(Your task) Please give back the listing exactly as it reads.

(Data for review begins)

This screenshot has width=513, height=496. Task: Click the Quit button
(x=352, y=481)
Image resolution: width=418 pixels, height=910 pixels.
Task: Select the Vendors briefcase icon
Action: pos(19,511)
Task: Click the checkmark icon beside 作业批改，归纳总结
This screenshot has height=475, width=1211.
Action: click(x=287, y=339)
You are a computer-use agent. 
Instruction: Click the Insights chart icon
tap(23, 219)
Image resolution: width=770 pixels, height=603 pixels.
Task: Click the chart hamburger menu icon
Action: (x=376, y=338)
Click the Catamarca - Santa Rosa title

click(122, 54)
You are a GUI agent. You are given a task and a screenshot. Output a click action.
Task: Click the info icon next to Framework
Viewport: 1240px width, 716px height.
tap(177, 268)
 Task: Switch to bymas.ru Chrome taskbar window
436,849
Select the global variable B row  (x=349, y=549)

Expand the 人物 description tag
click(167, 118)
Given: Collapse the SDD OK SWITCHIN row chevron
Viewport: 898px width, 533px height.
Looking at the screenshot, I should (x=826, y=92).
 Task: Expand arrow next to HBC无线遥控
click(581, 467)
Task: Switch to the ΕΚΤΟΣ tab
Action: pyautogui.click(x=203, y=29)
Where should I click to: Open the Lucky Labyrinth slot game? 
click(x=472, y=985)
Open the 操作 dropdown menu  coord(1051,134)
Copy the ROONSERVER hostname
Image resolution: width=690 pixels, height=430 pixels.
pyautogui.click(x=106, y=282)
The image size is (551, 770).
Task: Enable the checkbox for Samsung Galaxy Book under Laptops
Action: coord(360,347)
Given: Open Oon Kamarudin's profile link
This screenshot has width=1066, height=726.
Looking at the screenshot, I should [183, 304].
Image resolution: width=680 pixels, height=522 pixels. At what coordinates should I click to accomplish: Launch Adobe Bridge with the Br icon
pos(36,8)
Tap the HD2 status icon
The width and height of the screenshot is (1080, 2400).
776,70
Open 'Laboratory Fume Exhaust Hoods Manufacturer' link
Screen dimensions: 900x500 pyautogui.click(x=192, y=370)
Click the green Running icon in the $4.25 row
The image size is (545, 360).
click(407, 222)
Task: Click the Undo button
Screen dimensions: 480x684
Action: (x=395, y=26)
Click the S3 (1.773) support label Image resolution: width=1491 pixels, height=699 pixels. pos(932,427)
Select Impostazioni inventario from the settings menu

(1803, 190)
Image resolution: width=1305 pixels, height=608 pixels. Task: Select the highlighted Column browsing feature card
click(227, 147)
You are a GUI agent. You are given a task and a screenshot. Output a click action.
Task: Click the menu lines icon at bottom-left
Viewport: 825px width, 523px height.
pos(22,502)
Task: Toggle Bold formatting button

(Data for review ends)

(Expected answer)
This screenshot has width=513, height=496. Task: Click the Quit button
(x=352, y=481)
Image resolution: width=418 pixels, height=910 pixels.
Task: Select the Vendors briefcase icon
Action: pos(19,511)
Task: Click the checkmark icon beside 作业批改，归纳总结
This screenshot has height=475, width=1211.
Action: click(x=287, y=339)
You are a computer-use agent. 
Instruction: Click the Insights chart icon
tap(23, 219)
Image resolution: width=770 pixels, height=603 pixels.
Task: Click the chart hamburger menu icon
Action: (x=376, y=338)
Click the Catamarca - Santa Rosa title

click(122, 54)
You are a GUI agent. You are given a task and a screenshot. Output a click action.
Task: Click the info icon next to Framework
Viewport: 1240px width, 716px height.
tap(177, 268)
 Task: Switch to bymas.ru Chrome taskbar window
436,849
Select the global variable B row  (x=349, y=549)

Expand the 人物 description tag
click(167, 118)
Given: Collapse the SDD OK SWITCHIN row chevron
Viewport: 898px width, 533px height.
Looking at the screenshot, I should (x=826, y=92).
 Task: Expand arrow next to HBC无线遥控
click(581, 467)
Task: Switch to the ΕΚΤΟΣ tab
Action: pyautogui.click(x=203, y=29)
Where should I click to: Open the Lucky Labyrinth slot game? 
click(x=472, y=985)
Open the 操作 dropdown menu  coord(1051,134)
Copy the ROONSERVER hostname
Image resolution: width=690 pixels, height=430 pixels.
pyautogui.click(x=106, y=282)
The image size is (551, 770).
Task: Enable the checkbox for Samsung Galaxy Book under Laptops
Action: coord(360,347)
Given: Open Oon Kamarudin's profile link
This screenshot has width=1066, height=726.
Looking at the screenshot, I should [183, 304].
Image resolution: width=680 pixels, height=522 pixels. At what coordinates should I click to accomplish: Launch Adobe Bridge with the Br icon
pos(36,8)
Tap the HD2 status icon
The width and height of the screenshot is (1080, 2400).
776,70
Open 'Laboratory Fume Exhaust Hoods Manufacturer' link
Screen dimensions: 900x500 pyautogui.click(x=192, y=370)
Click the green Running icon in the $4.25 row
The image size is (545, 360).
click(407, 222)
Task: Click the Undo button
Screen dimensions: 480x684
Action: (x=395, y=26)
Click the S3 (1.773) support label Image resolution: width=1491 pixels, height=699 pixels. pos(932,427)
Select Impostazioni inventario from the settings menu

(1803, 190)
Image resolution: width=1305 pixels, height=608 pixels. Task: Select the highlighted Column browsing feature card
click(227, 147)
You are a GUI agent. You are given a task and a screenshot. Output a click action.
Task: Click the menu lines icon at bottom-left
Viewport: 825px width, 523px height.
pos(22,502)
Task: Toggle Bold formatting button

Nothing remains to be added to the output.